En la delegación de la Agencia Tributaria de Pozuelo de Alarcón, en la sección de Censos, en ese lugar donde tienes que presentar el Modelo 036 para dar de alta una actividad empresarial, había un hombre bueno.
Y como había un hombre bueno, funcionario, atento, amable y considerado, preocupado por ofrecer un buen servicio al ciudadano, es bueno que se diga. Porque siempre estamos acostumbrados a esa mala imagen que a veces el funcionario de turno ofrece al ciudadano, pero en muchas ocasiones te encuentras con excepciones agradables que merecen ser destacadas como ejemplo de lo que debería ser un correcto servicio.
En España resulta muy difícil crear una empresa. Empecé mi periplo burocrático el 4 de junio con la Sección de Denominaciones del Registro Mercantil Central de Madrid. Este fue de los pocos trámites que se podían realizar de forma digital, sin necesidad de largas colas ni esperas ni prolongados enfados. La certificación número 12084904 tardó pocos días en llegar. Dharana Press SL no figuraba registrada, así que me emitieron el consiguiente certificado de reserva.
El siguiente paso fue el de abrir una cuenta e ingresar tres mil euros. Ingresé tres mil treinta y tres para ser más exactos. Lo hice en Triodos Bank, un banco que practica la banca ética y que da garantías de que no utilizará nuestro dinero para fomentar la industria armamentística, por ejemplo. La burocracia de los bancos, aunque sean éticos, a veces también es lenta. Así que tuve que esperar hasta el 4 de julio para tener toda la documentación emitida por la sucursal de la calle José Echegaray número cinco, central de este banco que se sitúa en la vecina localidad de las Rozas de Madrid.
Así que con el certificado del Registro Mercantil Central y el certificado del banco Triodos Bank, el siguiente paso era la notaria. Me pidieron papeles y más papeles, algo de dinero y menos de cuarenta segundos de mi tiempo para que el notario Don Ignacio Luis Cuervo estampara muy amablemente su rúbrica en los estatutos de la nueva sociedad.

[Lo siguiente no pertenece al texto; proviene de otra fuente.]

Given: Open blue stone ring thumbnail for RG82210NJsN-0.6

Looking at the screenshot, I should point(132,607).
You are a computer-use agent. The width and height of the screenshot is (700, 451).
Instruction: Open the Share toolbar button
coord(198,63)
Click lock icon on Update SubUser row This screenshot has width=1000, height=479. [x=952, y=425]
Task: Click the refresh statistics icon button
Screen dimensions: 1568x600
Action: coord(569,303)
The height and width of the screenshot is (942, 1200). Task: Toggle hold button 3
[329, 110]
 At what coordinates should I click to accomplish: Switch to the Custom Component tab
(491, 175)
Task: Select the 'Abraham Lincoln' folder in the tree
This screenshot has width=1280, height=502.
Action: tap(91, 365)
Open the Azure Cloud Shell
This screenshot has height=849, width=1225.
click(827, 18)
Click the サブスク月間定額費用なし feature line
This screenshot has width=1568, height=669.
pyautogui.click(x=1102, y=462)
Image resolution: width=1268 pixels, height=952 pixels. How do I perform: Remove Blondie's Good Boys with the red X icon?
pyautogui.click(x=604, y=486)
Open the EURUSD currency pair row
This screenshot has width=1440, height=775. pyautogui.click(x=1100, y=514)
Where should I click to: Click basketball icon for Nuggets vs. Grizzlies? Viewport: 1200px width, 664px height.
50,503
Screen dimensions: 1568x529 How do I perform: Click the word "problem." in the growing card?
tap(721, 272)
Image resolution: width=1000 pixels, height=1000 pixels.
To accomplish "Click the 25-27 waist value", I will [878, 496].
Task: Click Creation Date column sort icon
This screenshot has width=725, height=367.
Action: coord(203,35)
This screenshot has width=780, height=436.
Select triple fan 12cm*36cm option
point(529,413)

A partir de aquí, una odisea de sellos y más sellos oficiales, de dinero y más dinero, de horas esperando, de carreras interminables de un sitio a otro. La Comunidad de Madrid, en su Dirección General de Tributos te solicitan el modelo 600 de autoliquidación en concepto de Impuesto sobre Transmisiones Patrimoniales y Actos Jurídicos Documentados. Con ese documento pude ir a la Agencia Tributaria de Pozuelo. Allí me pidieron papeles, más papeles y otros papeles que no disponía. Cuando ya lo tenía todo, es decir, los sellos oportunos en el papel oportuno, llevé todos los papeles de nuevo al Registro Mercantil de Madrid, pagar las tasas y esperar casi un interminable mes para volver de nuevo, pagar más tasas, coger los papeles y los sellos en los papeles e ir de nuevo a la Agencia Tributaria, donde esperaba el amable funcionario, el único que con delicada y paciente atención ha demostrado que detrás de todo este mundo de exceso de burocracia, lentitud y anacrónica forma de crear riqueza, existen personas buenas y amables.
En total, para crear una empresa en España, tienes que tardar una media de entre dos y tres meses y preparar una media de entre cuatro y cinco mil euros. Creo que los futuros gobiernos tendrán que trabajar mucho en el futuro para que cualquier persona libre y de buenas costumbres pueda crear su propio puesto de trabajo, su empresa o su negocio con menos recursos, impedimentos y tiempo. Eso sí, y motivar a su funcionariado público para que al menos, algunos como el de hoy, te alegre el eterno periplo.